本申请实施例提供了行人再识别方法、装置、电子设备及存储介质,该方法包括:利用特征提取网络得到待识别行人图像的所有待识别子特征图序列;基于待识别行人图像的所有待识别子特征图序列和每一个参考行人图像的所有参考子特征图序列,计算待识别行人图像与每一个参考行人图像的相似度;基于待识别行人图像与每一个参考行人图像的相似度,生成待识别行人图像的行人再识别结果。在待识别行人图像为待识别行人图像所属的全身图或非全身图的情况和/或参考行人图像为参考行人图像所属的参考行人的全身图或非全身图的情况下,均可以较为准确地计算待识别行人图像与参考行人图像的相似度,较为准确地完成行人再识别。

Description

行人再识别方法、装置、电子设备及存储介质
本申请要求在2020年3月31日提交中国专利局、申请号为202010246639.3、发明名称为“行人再识别方法、装置、电子设备及存储介质”的中国专利申请的优先权,其全部内容通过引用结合在本申请中。
技术领域
计算机视觉领域
背景技术
行人再识别(person re-identification)是计算机视觉中一项重要研究课题,特别是随着视频监控、智慧安防等场景下日益增长的相关需求,行人再识别获得越来越多的关注。

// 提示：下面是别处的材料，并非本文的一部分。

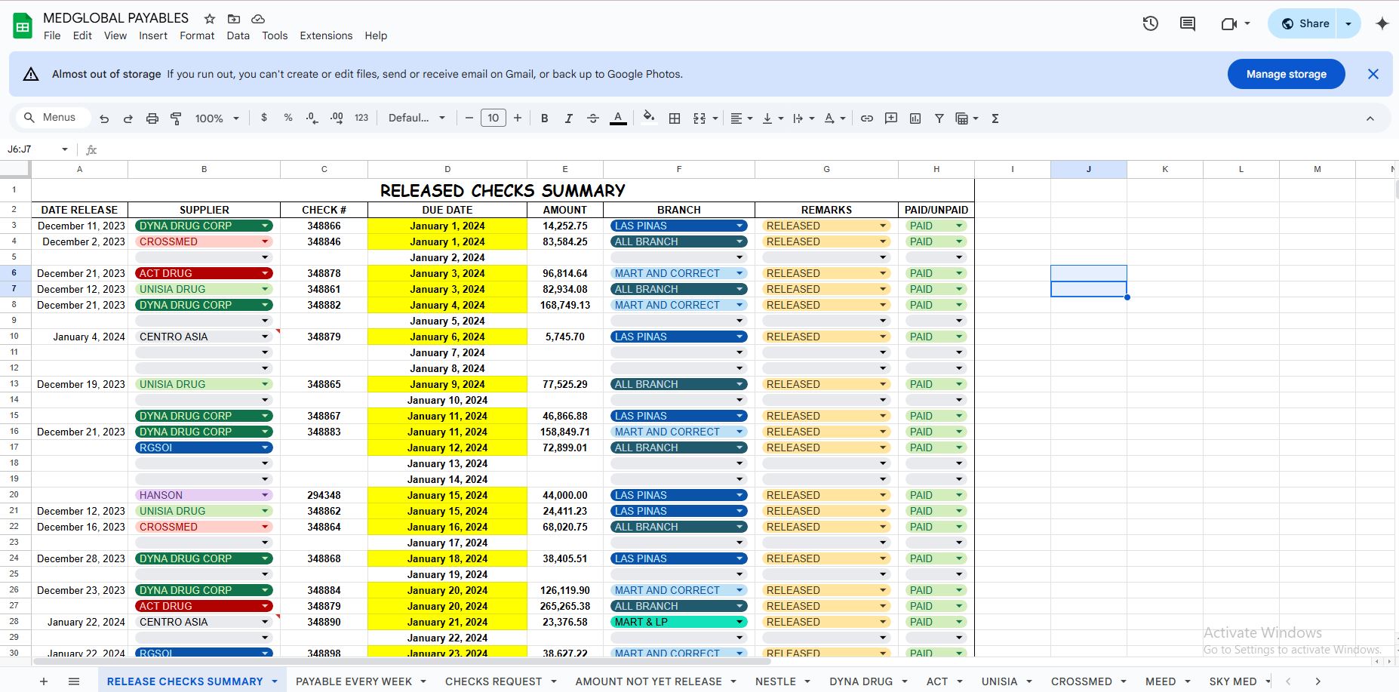Open version history clock icon
This screenshot has width=1399, height=692.
point(1150,23)
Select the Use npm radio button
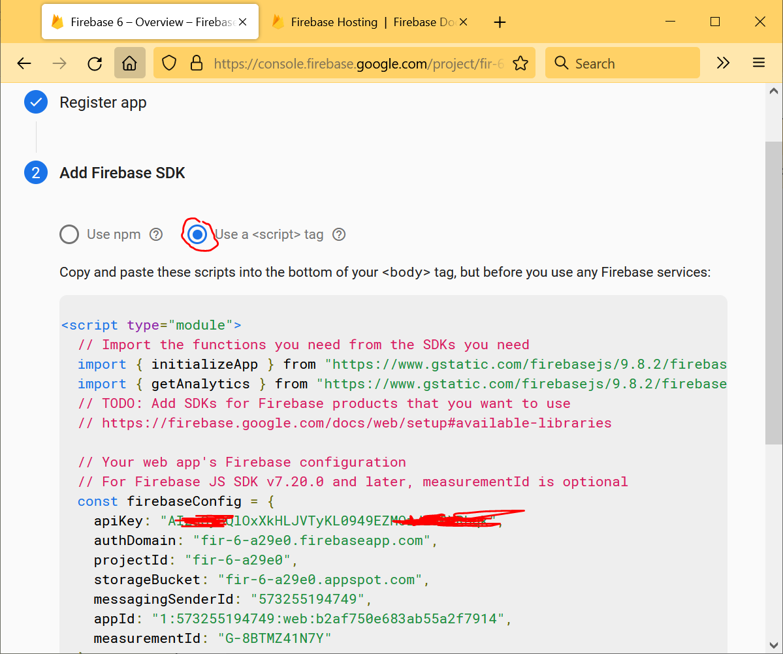This screenshot has height=654, width=783. click(x=69, y=234)
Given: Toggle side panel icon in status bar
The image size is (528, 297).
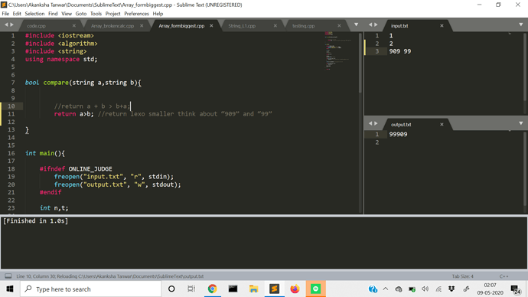Looking at the screenshot, I should (x=8, y=276).
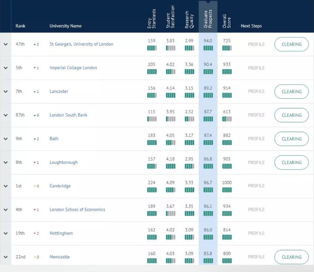Click Imperial College rank down arrow icon
This screenshot has height=272, width=314.
(35, 68)
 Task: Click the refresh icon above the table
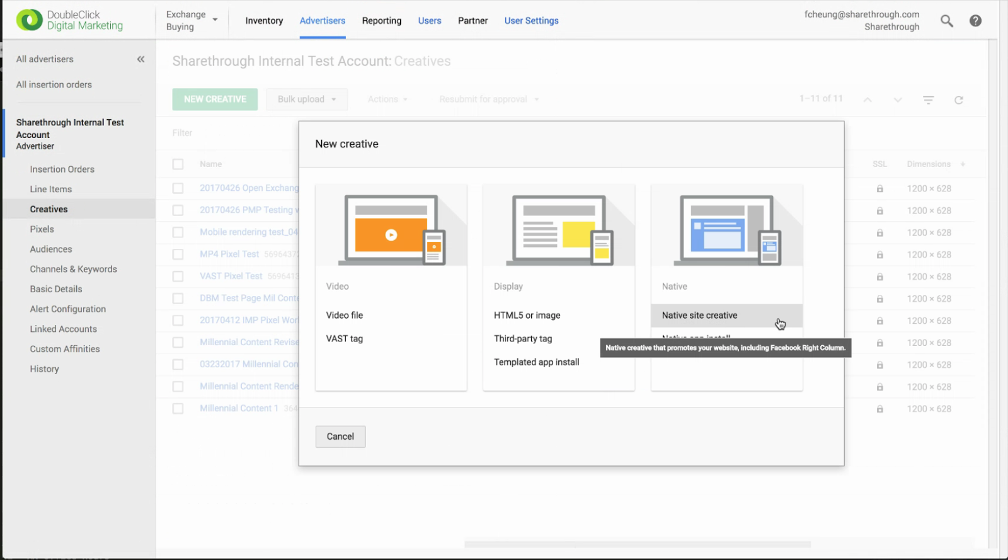[x=958, y=100]
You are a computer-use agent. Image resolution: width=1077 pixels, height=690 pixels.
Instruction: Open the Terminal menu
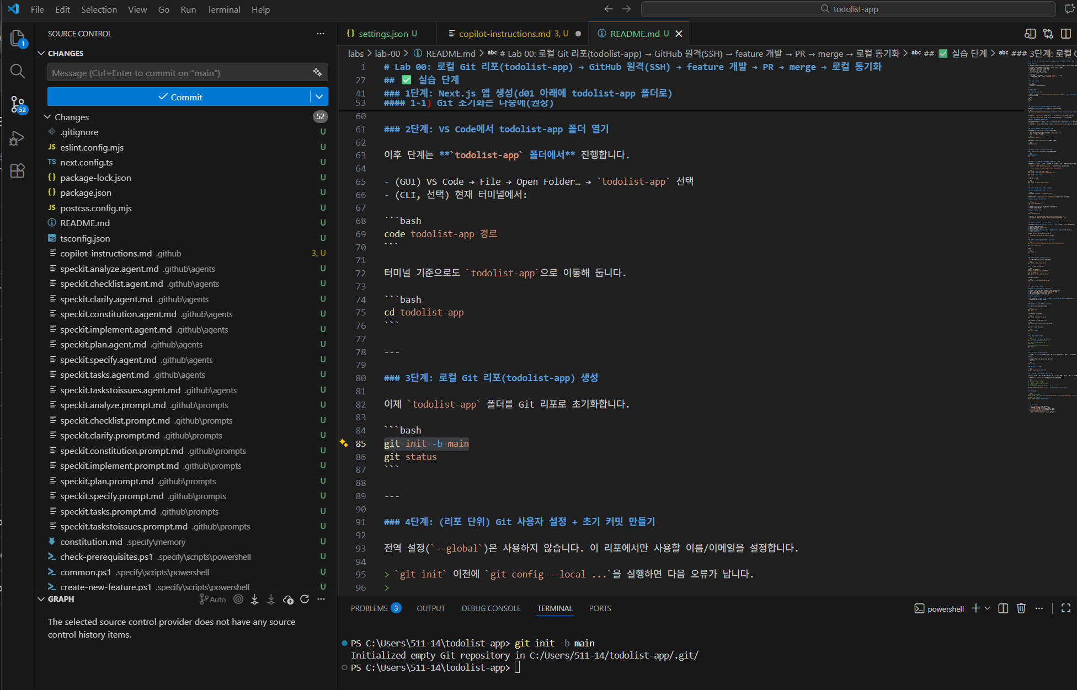(x=223, y=9)
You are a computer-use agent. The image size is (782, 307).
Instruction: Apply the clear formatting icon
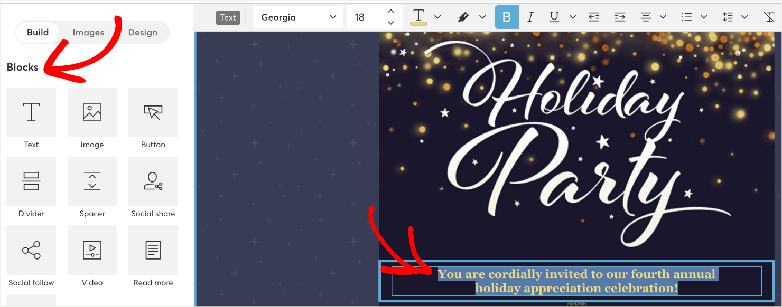769,17
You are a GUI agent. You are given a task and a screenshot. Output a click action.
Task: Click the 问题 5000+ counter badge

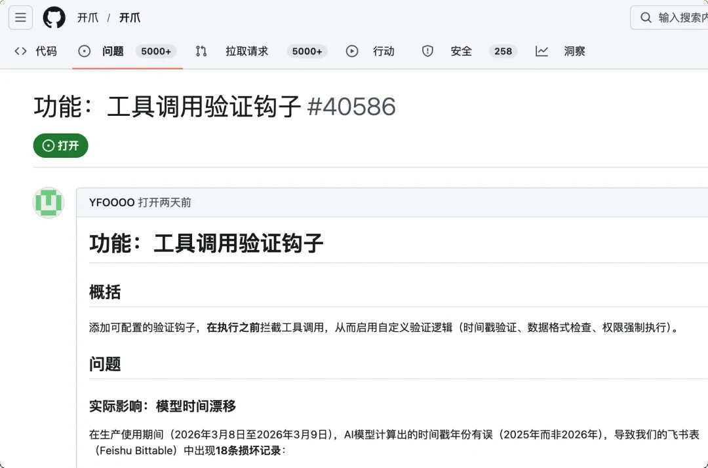click(x=156, y=50)
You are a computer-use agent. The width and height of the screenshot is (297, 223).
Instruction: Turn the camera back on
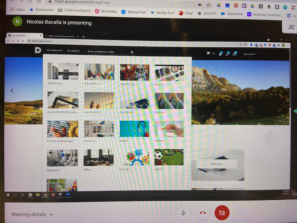tap(222, 213)
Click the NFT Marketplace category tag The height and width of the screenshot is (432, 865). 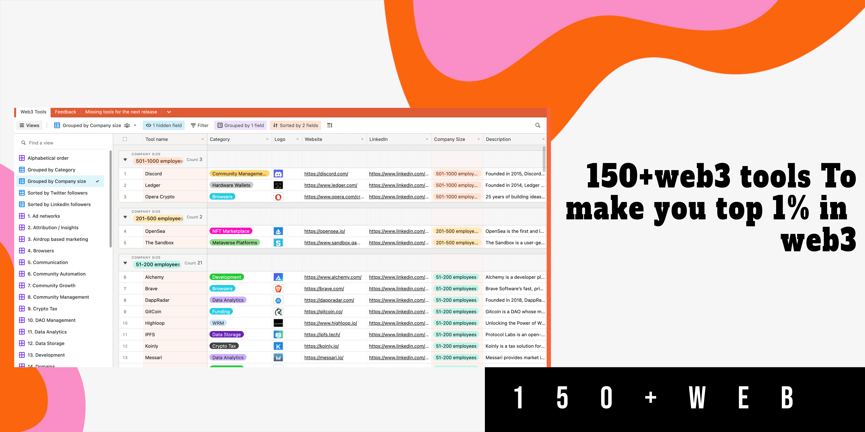click(x=231, y=231)
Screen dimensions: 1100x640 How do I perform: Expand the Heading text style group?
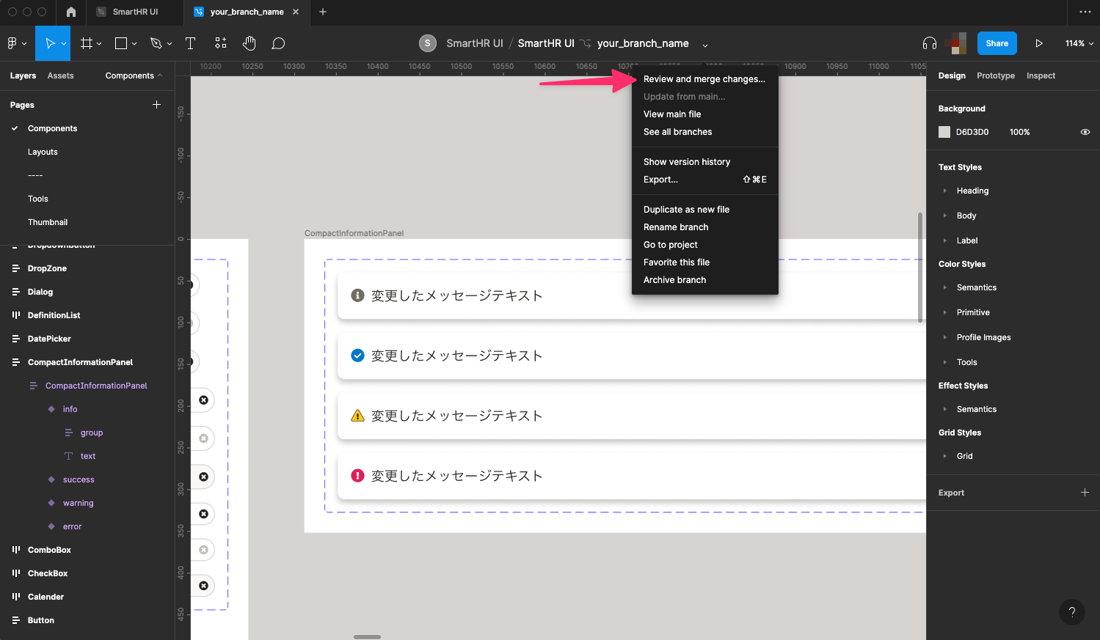coord(945,191)
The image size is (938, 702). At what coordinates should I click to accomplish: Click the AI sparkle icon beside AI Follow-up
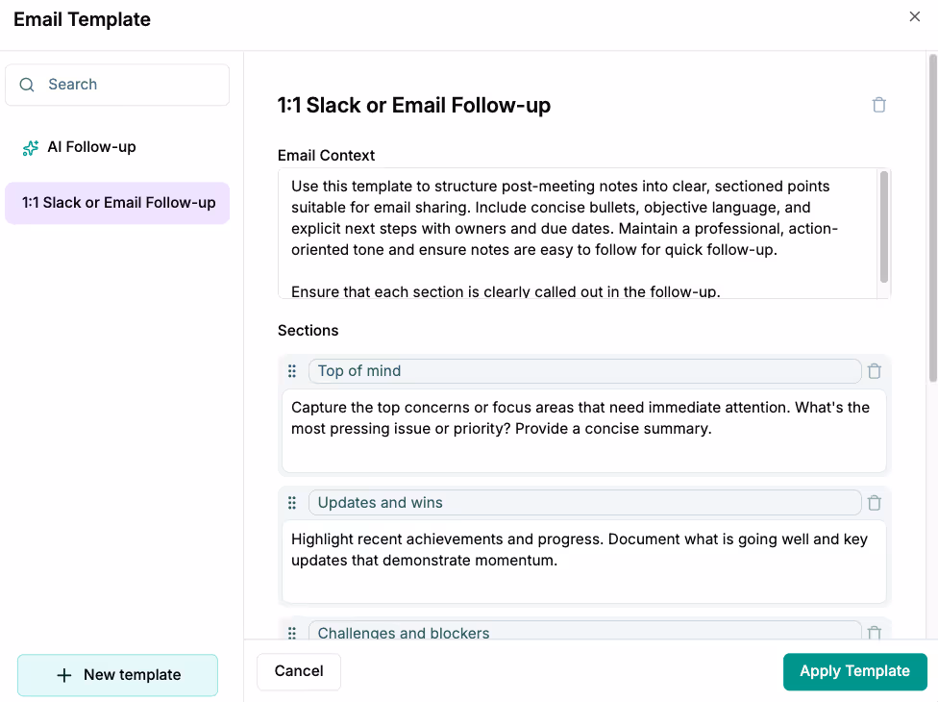point(30,146)
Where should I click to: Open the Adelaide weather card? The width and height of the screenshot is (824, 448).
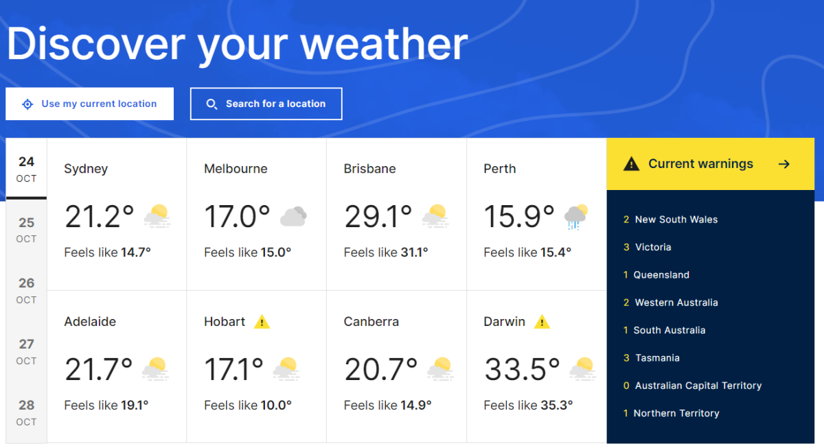(x=117, y=366)
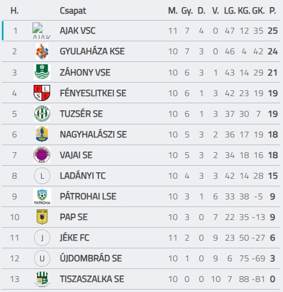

目前,采用的行人再识别方法仅可以在针对待识别行人图像为待识别行人图像所属的待识别行人的全身图即待识别行人图像包括待识别行人的身体的全部的情况下进行行人再识别。待识别行人图像通常依靠行人检测网络通过行人框从包括一个或多个行人的监控图像中获取。利用从待识别行人图像提取的所有特征与每一个参考行人图像对应的所有预设特征进行比较,以确定待识别行人图像与哪一个参考行人图像属于同一个行人,完成行人再识别。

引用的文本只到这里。